▸ **ACTION ITEM**:
Print exactly the lines that run from the one containing "1463x423 pixels." to the final line of the data, both included, and print none of the pictures.

▸ **DATA**:
= Beginning of Section =

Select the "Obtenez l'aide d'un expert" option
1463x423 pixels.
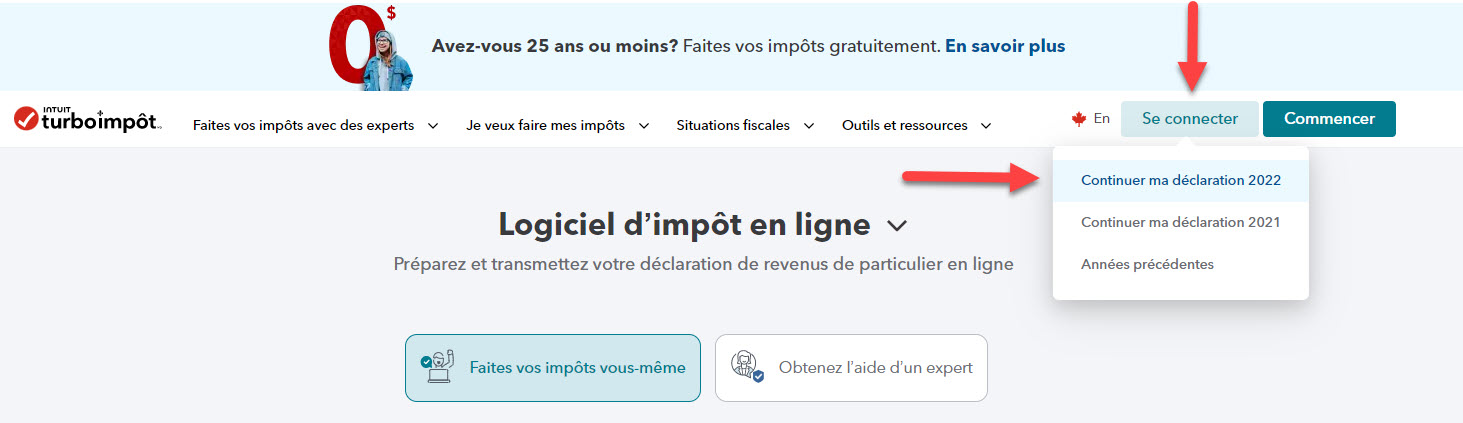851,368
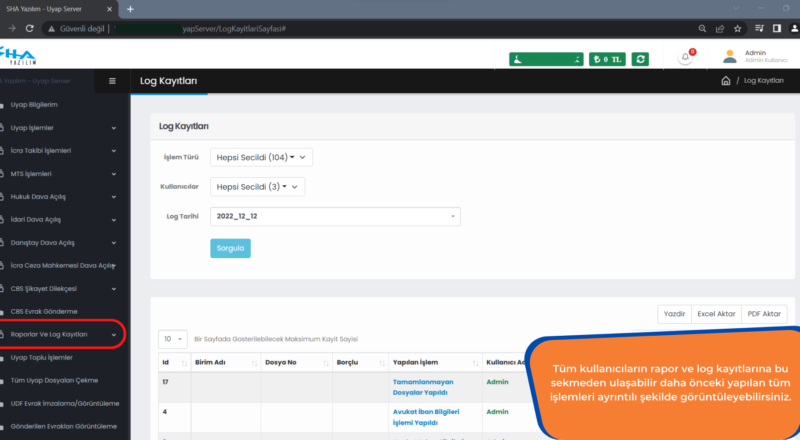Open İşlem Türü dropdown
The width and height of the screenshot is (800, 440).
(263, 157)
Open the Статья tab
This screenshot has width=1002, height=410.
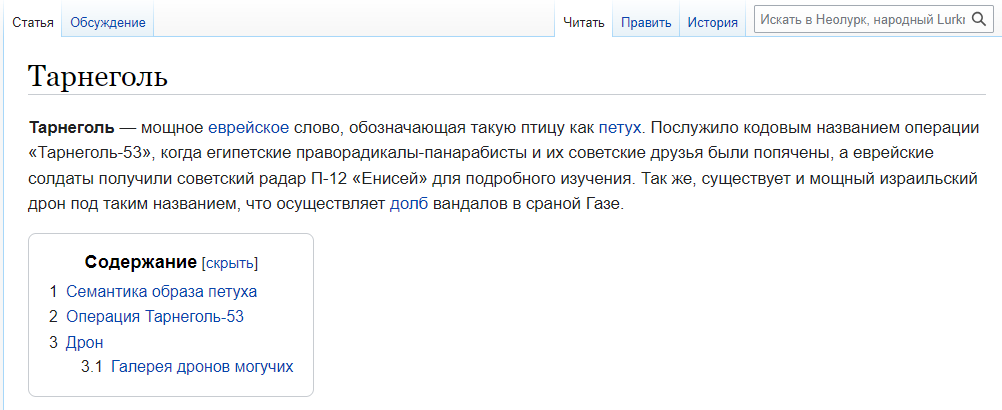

= End of Section =

▸ **EXERCISE RESPONSE**:
1463x423 pixels.
851,368
Open İşlem Türü dropdown
The width and height of the screenshot is (800, 440).
(263, 157)
Open the Статья tab
This screenshot has width=1002, height=410.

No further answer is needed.